> **Actions to take**
**1)** Check three statements against the Clampzilla forum thread and answer yes or no for each, quoting the words from the thread that decide it: (a) the first poster included the webpage for the clamp; (b) HokieKen says the Woodpecker tools are made in the US; (c) the first poster glues up a lot of small panels.
**2)** In the Clampzilla forum thread, copy the part that begins at the words "I just received" and ends after "include the webpage.", renaming "Clampzilla" to "Panelzilla".

> **Provided passage**
begin
# Woodpeckers Clampzilla



## PapaBear6

Folks:

I wasn't sure whether to post this question here, or in the Review section, as this is not an actual review.

I just received an ad in my email for a panel clamp that Woodpeckers has, called Clampzilla. 
They seem very expensive, and I question putting out that kind of money.

That being said, I was wondering if anyone has had any experience with them, and are they worth the $$$$? If they work as advertised, it would probably be worth the money for me, as I do glue up a lot of small panels.

I haven't included the webpage, as I am not sure if that is allowed or not. If it is allowed, let me know and I will include the webpage.

Thanks


----------



## DannyW

I got that email also and thought it was a neat idea but very expensive. I have a few of their products and quite like them but I think in this case shop made cauls and regular clamps will work just as well. Now I need to get me some nice parallel clamps but have not been willing to spend the money, but those Bessey parallel clamps look cheap now compared to these!


----------



## SMP

Well if you don't want to use the old tried and true method that craftsman have been using for decades, you could get these i'm sure they will work well or buy about 6 of the Damstom clamps that do the same thing for $60 at rockler, etc.


----------



## HokieKen

Here is the link. Nothing wrong with posting it here ;-)

On the other hand, there is something wrong with that price. As there is with most of the Woodpecker tools IMO… sigh. I really like that they are US made and from my limited hands-on with some of their tools, they are of very good quality. But the prices consistently scare me off from purchasing them.
end
> **Excerpted records**
begin
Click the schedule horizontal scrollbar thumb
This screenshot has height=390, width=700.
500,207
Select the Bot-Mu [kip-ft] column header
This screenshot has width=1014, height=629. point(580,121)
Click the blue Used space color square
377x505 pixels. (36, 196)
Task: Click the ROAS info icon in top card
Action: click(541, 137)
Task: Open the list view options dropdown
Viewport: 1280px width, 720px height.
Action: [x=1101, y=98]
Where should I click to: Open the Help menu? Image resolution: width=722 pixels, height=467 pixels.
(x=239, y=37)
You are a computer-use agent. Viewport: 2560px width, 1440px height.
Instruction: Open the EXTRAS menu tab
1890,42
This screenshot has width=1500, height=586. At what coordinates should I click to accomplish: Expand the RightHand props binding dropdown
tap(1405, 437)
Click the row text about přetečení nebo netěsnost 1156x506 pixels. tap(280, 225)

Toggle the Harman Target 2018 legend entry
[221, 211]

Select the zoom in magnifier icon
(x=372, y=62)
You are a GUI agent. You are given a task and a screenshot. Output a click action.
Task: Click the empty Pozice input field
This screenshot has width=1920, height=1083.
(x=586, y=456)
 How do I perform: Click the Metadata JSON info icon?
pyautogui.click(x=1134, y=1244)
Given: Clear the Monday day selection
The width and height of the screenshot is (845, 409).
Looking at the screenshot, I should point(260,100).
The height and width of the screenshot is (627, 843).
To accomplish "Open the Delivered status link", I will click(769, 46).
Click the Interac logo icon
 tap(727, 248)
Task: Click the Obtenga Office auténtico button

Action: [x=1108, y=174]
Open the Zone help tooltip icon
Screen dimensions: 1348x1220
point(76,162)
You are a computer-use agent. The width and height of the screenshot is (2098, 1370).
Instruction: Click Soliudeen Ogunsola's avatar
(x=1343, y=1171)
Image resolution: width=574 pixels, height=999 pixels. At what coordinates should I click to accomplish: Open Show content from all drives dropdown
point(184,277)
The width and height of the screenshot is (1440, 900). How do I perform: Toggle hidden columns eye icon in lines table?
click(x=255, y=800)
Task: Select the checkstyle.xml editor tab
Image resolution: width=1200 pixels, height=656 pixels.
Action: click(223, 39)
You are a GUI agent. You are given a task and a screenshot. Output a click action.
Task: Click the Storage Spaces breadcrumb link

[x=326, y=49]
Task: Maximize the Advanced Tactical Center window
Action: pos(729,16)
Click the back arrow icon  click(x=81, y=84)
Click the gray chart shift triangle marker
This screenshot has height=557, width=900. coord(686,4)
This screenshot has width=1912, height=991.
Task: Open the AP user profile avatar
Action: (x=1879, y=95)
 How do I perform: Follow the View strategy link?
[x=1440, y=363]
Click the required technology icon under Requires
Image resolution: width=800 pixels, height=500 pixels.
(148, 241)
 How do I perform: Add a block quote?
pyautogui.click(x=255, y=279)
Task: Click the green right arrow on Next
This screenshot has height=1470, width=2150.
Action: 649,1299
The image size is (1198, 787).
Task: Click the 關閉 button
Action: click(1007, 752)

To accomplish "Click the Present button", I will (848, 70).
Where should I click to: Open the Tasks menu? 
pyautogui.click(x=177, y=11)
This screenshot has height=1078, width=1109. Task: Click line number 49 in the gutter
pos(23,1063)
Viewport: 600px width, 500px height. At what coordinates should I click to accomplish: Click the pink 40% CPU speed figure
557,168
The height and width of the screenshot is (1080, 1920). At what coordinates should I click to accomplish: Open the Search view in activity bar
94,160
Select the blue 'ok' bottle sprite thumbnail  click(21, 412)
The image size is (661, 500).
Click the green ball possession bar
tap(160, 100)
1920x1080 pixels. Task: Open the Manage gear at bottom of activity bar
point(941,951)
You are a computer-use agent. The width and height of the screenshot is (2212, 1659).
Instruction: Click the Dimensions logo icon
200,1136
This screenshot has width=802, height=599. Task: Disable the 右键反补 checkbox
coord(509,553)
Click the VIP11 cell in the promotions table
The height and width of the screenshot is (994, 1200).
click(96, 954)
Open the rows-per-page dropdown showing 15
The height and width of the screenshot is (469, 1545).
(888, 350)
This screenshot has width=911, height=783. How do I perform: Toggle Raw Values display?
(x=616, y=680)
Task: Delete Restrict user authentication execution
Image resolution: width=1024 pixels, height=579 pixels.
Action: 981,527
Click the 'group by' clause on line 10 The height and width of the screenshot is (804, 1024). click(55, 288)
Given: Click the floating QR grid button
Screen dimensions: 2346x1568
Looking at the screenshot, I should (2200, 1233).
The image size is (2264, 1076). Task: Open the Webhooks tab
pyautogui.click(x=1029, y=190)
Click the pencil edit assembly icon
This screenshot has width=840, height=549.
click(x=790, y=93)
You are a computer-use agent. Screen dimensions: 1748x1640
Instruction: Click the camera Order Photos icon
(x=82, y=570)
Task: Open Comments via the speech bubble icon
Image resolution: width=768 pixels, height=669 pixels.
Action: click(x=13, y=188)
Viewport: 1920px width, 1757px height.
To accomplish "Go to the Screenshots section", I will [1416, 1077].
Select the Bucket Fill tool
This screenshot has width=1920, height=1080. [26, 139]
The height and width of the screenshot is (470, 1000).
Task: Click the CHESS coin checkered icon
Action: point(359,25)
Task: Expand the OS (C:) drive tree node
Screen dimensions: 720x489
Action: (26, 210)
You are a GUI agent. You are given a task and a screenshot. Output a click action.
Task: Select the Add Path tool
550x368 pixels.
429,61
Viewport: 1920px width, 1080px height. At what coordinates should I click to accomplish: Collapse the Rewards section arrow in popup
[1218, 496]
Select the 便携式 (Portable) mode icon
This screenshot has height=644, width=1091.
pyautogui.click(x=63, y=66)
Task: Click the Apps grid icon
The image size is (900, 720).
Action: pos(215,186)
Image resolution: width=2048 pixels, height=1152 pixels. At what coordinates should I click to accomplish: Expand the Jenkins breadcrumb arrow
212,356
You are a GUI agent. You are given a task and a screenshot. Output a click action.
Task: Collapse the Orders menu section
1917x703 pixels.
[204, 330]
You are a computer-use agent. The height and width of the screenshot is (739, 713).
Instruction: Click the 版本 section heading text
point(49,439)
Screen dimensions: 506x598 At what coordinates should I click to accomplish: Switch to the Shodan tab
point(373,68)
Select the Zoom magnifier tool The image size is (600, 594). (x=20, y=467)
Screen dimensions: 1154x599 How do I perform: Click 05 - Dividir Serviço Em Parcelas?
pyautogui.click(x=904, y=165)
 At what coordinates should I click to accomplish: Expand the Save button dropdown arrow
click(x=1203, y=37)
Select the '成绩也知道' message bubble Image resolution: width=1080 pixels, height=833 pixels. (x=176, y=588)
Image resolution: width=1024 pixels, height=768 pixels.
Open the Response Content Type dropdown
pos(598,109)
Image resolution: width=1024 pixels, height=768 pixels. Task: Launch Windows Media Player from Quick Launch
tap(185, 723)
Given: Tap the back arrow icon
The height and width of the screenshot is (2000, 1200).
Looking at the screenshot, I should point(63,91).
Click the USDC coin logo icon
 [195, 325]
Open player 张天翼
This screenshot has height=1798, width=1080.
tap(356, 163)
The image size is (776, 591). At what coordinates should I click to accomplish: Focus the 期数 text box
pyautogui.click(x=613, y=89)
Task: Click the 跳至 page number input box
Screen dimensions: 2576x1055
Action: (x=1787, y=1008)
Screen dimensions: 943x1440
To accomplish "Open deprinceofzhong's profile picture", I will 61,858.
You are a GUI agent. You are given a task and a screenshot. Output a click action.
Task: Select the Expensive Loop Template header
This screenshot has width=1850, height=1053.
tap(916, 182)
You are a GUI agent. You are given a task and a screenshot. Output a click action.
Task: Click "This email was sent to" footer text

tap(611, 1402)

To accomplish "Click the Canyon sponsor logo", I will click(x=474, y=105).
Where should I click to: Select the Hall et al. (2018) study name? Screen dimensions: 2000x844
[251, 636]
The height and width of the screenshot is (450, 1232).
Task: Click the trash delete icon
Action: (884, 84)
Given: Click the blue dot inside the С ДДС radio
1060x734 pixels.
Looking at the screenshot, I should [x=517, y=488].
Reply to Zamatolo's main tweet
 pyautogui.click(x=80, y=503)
end
> **Exercise results**
**1)**
(a) No: "I haven't included the webpage, as I am not sure if that is allowed or not."
(b) Yes: "I really like that they are US made"
(c) Yes: "as I do glue up a lot of small panels."

**2)**
I just received an ad in my email for a panel clamp that Woodpeckers has, called Panelzilla. 
They seem very expensive, and I question putting out that kind of money.

That being said, I was wondering if anyone has had any experience with them, and are they worth the $$$$? If they work as advertised, it would probably be worth the money for me, as I do glue up a lot of small panels.

I haven't included the webpage, as I am not sure if that is allowed or not. If it is allowed, let me know and I will include the webpage.